Ensuite, chaque projet doit être planifié de manière autonome et logique, en prenant soin d’optimiser les séquences sans présumer des interactions externes.
Ce n’est qu’une fois cette première ébauche réalisée que l’on confronte les différentes planifications pour faire apparaître les points de contact critiques (les dépendances).
Ces points représentent le chemin critique et doivent ensuite être suivis avec une vigilance extrême.
La moindre dérive dans l’un des projets interdépendants peut engendrer un effet domino aux conséquences importantes sur l’ensemble. La rigueur dans l’identification, la planification et le suivi de ces dépendances est donc un levier majeur pour maîtriser la complexité jusqu’au jour où les dérives apparaissent. Il n’existe pas de projet qui se déroule sans imprévu. Grâce à un suivi régulier et rigoureux, il est possible d’identifier très tôt les signaux faibles annonçant un décalage. C’est au PMO d’avoir ce rôle de tour de contrôle et de réunir les parties prenantes pour anticiper les effets, en transmettant l’information et en réorganisant les travaux pour limiter les impacts.

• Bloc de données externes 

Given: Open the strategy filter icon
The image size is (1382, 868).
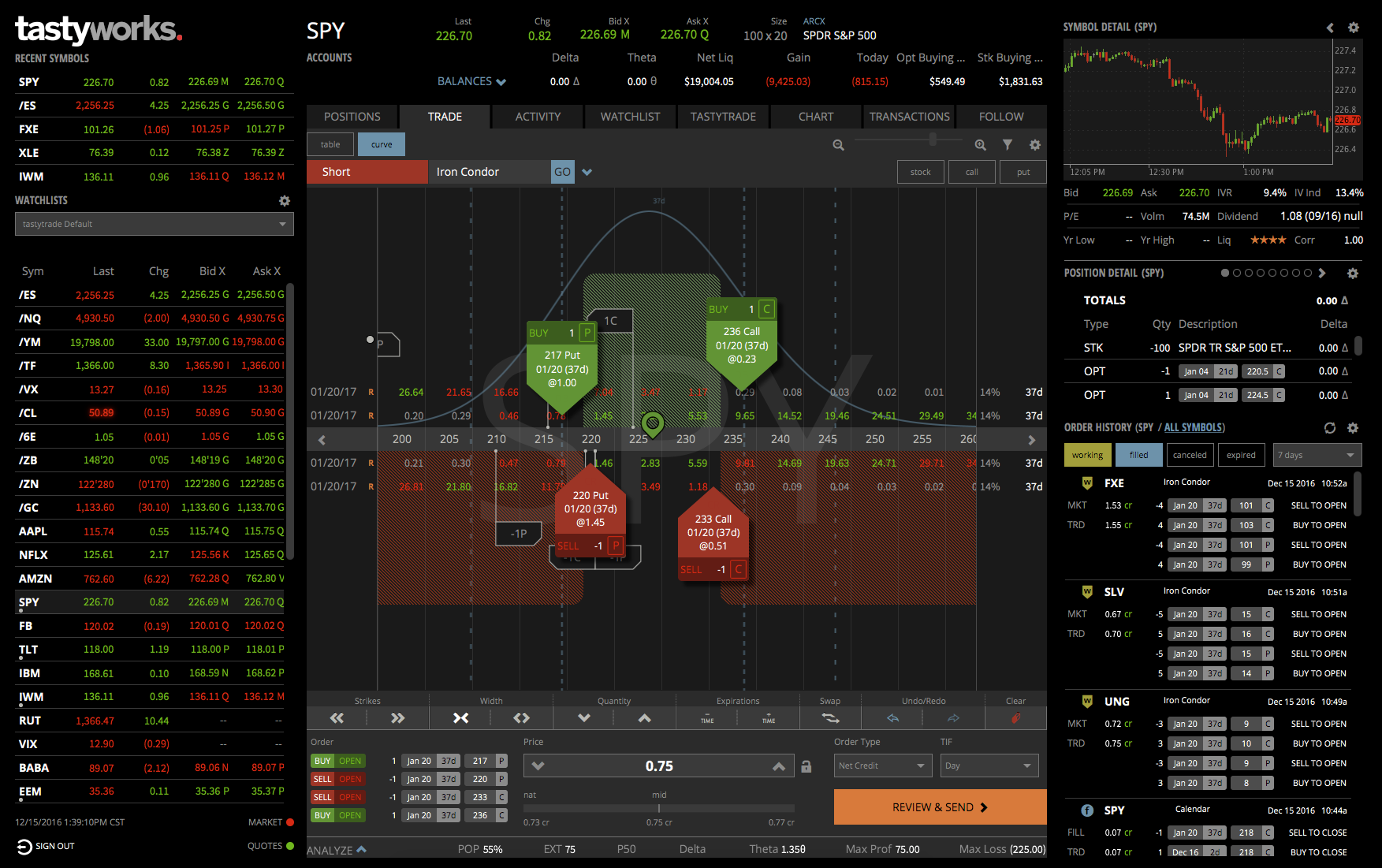Looking at the screenshot, I should pos(1008,145).
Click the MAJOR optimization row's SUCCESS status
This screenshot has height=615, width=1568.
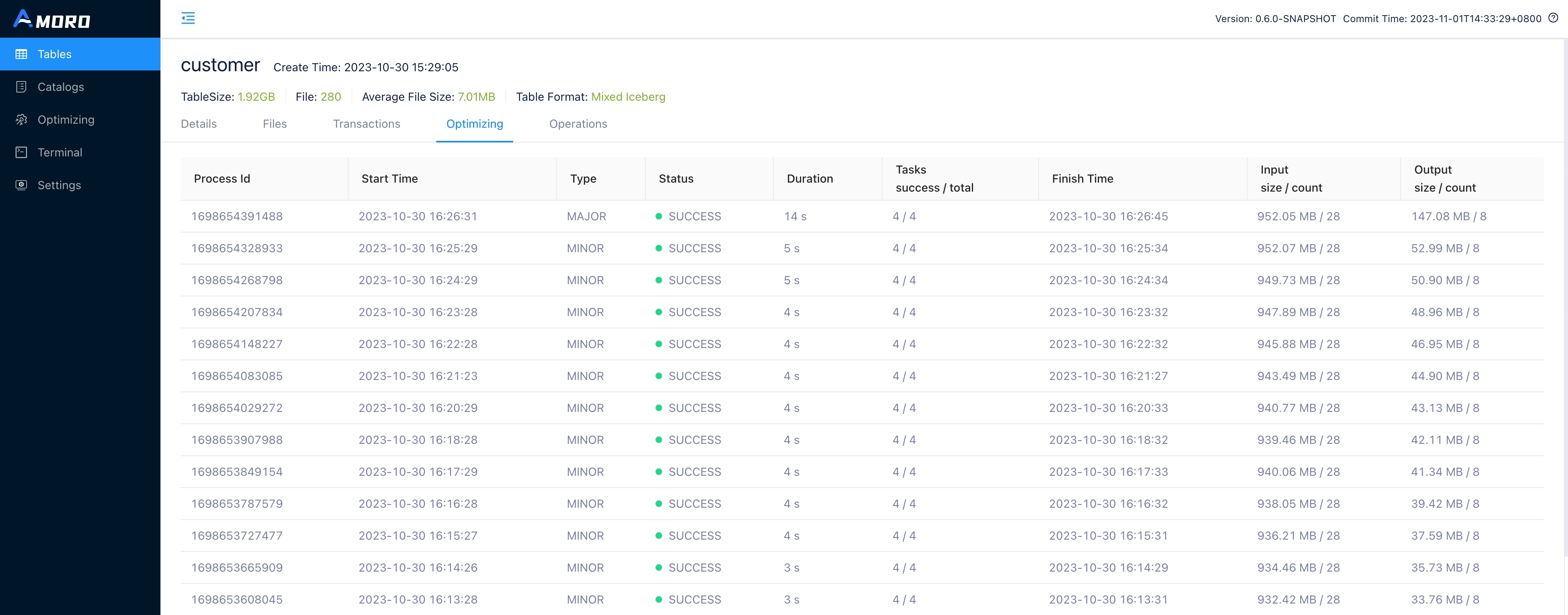point(694,216)
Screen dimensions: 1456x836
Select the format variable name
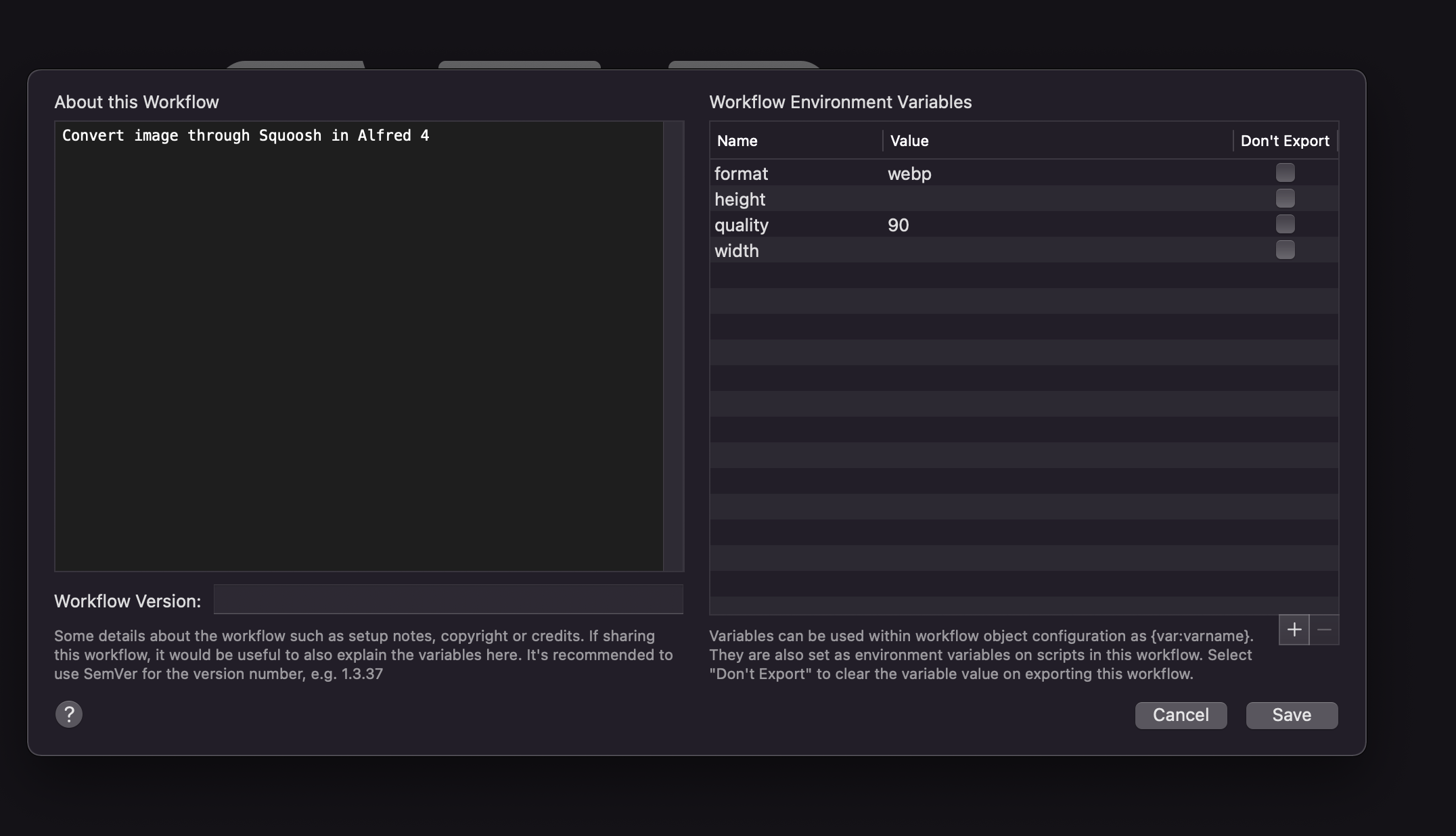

2– Langage commun et la vision partagée
Dans un projet complexe, la cohabitation entre les équipes est un défi de tous les jours. Il n’est pas rare que plusieurs groupes de travail, plusieurs équipes, bien qu’en communication constante, ne se comprennent pas réellement. Chacun évolue dans son propre univers, avec des vocabulaires, des outils et des méthodes, souvent issus de cultures métiers différentes (technique, fonctionnelle, etc.).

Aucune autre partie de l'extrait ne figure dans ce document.